» **DATASET RECORDS**:
-- Start --

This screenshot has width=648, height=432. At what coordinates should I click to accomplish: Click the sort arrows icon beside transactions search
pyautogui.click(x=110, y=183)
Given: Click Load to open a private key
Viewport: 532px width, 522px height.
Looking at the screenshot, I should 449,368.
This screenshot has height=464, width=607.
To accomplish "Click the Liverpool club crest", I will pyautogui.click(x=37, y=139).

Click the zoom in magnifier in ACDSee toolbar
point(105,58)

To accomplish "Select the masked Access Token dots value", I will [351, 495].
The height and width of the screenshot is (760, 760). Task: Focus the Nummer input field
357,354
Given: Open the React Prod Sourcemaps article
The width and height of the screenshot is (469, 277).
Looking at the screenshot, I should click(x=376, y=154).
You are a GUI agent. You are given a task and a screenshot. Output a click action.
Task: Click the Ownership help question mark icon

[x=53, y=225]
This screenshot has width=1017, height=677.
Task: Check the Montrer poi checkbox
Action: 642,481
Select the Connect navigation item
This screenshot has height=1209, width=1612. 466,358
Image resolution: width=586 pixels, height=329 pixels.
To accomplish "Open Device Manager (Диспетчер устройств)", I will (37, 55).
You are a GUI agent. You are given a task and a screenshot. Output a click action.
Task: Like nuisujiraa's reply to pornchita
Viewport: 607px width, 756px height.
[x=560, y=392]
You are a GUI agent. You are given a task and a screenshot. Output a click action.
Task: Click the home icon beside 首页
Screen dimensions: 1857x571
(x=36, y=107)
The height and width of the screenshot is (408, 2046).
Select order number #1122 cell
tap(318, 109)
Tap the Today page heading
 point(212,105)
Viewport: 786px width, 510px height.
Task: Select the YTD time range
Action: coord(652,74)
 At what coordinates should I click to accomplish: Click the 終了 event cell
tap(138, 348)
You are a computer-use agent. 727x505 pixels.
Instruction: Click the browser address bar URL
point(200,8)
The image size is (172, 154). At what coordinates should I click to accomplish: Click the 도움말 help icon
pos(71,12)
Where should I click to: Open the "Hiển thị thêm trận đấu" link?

-- End --

» **PROBLEM DESCRIPTION**: Output as a JSON list of strings, one string per line, the records starting at the line that contains "Tap the Today page heading" and ending after the line that contains "point(200,8)", with blank lines left out.

» **THE ANSWER**:
[
  "Tap the Today page heading",
  " point(212,105)",
  "Viewport: 786px width, 510px height.",
  "Task: Select the YTD time range",
  "Action: coord(652,74)",
  " At what coordinates should I click to accomplish: Click the 終了 event cell",
  "tap(138, 348)",
  "You are a computer-use agent. 727x505 pixels.",
  "Instruction: Click the browser address bar URL",
  "point(200,8)"
]